I am currently a fourth year PhD student at the Department of Computer Sciences, UW-Madison. I am fortunate to be advised by Jelena Diakonikolas.
Earlier, I received my BS in Mathematics from Zhiyuan Honors College at Shanghai Jiao Tong University.

My research interests are in the interplay between **optimization** and **machine learning**.

Please reach out via xcai74 [at] wisc [dot] edu.

#### Recent Papers

**Empirical Risk Minimization with Shuffled SGD: A Primal-Dual Perspective and Improved Bounds.**

Xufeng Cai, Cheuk Yin Lin, Jelena Diakonikolas.

Preprint, 2023.

abstract / arXiv

Stochastic gradient descent (SGD) is perhaps the most prevalent optimization method in modern
machine learning. Contrary to the empirical practice of sampling from the datasets without replacement and
with (possible) reshuffling at each epoch, the theoretical counterpart of SGD usually relies on the assumption
of sampling with replacement. It is only very recently that SGD with sampling without replacement – shuffled SGD – has been analyzed.
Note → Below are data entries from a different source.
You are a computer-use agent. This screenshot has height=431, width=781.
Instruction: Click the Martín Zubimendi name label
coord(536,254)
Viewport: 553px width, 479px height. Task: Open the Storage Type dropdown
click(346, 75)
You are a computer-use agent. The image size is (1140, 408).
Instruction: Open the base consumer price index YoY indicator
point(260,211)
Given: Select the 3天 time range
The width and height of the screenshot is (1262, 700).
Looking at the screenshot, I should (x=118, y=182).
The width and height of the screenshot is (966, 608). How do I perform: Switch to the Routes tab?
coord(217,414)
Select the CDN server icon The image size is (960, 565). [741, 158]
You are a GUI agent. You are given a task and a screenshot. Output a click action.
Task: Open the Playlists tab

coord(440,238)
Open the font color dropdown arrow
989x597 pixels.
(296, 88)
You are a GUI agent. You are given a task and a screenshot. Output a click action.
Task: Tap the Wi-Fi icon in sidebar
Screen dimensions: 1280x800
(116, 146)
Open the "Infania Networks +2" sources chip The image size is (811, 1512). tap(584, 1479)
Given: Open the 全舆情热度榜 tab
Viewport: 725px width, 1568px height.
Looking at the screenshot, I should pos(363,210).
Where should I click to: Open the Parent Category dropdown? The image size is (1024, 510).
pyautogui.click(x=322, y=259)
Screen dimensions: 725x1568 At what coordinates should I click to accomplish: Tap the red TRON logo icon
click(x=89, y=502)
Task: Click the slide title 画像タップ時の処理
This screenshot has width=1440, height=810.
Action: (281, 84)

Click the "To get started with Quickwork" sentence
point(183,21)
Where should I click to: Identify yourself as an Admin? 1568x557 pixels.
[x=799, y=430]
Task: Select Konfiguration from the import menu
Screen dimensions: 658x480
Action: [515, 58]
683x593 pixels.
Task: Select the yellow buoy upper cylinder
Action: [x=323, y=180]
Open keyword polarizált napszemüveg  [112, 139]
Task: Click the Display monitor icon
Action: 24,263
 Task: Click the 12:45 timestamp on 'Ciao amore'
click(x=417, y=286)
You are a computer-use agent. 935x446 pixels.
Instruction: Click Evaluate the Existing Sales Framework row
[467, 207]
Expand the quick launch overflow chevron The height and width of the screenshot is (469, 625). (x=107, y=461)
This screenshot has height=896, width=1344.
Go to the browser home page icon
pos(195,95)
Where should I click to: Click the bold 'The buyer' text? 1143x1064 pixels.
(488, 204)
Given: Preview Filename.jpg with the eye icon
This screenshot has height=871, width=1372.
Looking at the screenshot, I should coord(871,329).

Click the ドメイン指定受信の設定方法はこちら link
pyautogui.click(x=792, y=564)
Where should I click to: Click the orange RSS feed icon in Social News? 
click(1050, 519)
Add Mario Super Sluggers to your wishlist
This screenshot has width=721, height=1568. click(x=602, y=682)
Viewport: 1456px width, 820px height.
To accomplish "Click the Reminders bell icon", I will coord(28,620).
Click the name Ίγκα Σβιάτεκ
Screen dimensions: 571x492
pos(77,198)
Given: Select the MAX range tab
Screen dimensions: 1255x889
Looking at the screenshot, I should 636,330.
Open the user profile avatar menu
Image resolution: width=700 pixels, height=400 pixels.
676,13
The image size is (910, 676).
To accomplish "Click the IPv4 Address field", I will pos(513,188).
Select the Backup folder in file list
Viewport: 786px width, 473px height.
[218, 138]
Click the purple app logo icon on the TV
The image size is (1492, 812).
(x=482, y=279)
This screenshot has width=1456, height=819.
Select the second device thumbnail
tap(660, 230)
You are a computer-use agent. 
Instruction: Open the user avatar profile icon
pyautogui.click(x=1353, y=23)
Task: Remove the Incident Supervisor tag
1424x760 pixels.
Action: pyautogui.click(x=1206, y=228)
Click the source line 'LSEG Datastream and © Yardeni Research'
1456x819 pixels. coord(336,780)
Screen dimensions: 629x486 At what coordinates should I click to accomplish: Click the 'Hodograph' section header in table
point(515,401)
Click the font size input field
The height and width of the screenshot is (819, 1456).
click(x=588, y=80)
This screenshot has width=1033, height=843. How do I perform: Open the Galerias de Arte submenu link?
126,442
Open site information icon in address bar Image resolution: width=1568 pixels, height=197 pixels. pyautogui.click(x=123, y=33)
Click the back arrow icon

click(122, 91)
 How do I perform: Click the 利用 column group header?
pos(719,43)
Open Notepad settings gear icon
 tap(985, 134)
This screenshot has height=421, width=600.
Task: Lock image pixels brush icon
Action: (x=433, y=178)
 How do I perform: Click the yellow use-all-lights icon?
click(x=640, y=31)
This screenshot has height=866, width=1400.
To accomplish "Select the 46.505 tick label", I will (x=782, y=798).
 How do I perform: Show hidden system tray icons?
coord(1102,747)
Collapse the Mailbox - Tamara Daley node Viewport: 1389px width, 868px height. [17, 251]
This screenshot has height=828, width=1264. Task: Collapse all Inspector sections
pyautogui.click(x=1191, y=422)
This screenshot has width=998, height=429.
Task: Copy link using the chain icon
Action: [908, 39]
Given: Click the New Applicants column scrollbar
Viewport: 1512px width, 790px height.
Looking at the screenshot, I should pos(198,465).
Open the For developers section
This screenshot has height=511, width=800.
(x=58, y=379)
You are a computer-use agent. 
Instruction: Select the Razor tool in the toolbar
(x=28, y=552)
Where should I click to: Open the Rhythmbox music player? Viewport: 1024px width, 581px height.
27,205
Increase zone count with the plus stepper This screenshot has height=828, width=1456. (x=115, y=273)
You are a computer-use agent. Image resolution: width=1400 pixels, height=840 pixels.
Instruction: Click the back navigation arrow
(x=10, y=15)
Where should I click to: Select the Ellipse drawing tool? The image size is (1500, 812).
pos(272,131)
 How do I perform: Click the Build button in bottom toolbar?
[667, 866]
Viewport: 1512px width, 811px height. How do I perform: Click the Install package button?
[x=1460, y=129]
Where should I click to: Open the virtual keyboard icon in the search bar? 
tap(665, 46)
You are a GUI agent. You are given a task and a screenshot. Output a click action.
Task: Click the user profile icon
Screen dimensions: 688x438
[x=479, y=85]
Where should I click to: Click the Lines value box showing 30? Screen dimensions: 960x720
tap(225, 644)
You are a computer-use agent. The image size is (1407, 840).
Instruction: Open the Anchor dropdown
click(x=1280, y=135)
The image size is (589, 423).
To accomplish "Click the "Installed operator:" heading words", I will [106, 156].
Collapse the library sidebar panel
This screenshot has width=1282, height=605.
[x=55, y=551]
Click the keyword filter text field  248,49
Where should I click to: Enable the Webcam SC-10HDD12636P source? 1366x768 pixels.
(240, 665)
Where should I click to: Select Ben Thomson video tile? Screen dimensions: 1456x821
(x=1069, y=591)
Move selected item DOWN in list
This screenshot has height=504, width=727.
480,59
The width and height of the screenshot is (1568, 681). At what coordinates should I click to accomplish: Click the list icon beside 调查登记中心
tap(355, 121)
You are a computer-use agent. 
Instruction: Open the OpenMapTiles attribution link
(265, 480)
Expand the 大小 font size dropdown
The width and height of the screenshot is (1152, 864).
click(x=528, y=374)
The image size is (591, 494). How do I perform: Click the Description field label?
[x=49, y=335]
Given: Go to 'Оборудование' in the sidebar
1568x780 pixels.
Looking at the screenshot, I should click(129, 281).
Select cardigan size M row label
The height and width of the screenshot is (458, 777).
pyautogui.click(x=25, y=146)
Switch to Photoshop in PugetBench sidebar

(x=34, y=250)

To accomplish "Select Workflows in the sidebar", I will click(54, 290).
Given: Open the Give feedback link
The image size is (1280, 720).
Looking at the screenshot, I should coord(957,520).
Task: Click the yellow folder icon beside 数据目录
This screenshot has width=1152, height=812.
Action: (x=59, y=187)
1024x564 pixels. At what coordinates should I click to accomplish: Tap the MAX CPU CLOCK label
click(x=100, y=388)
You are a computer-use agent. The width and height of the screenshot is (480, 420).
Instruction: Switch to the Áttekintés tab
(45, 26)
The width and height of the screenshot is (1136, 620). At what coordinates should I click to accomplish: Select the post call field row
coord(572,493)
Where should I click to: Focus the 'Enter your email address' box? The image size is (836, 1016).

For convex finite sum problems with n components and under the
\(L\)-smoothness assumption for each component function, there are matching upper and lower bounds, under
sufficiently small – \(\mathcal{O}(\frac{1}{nL})\) – step sizes. Yet those bounds appear too pessimistic – in fact, the predicted
performance is generally no better than for full gradient descent – and do not agree with the empirical
observations. In this work, to narrow the gap between the theory and practice of shuffled SGD, we sharpen
the focus from general finite sum problems to empirical risk minimization with linear predictors. This
allows us to take a primal-dual perspective and interpret shuffled SGD as a primal-dual method with cyclic
coordinate updates on the dual side. Leveraging this perspective, we prove a fine-grained complexity bound
that depends on the data matrix and is never worse than what is predicted by the existing bounds. Notably,
our bound can predict much faster convergence than the existing analyses – by a factor of the order of \(\sqrt{n}\)
in some cases. We empirically demonstrate that on common machine learning datasets our bound is indeed
much tighter. We further show how to extend our analysis to convex nonsmooth problems, with similar improvements.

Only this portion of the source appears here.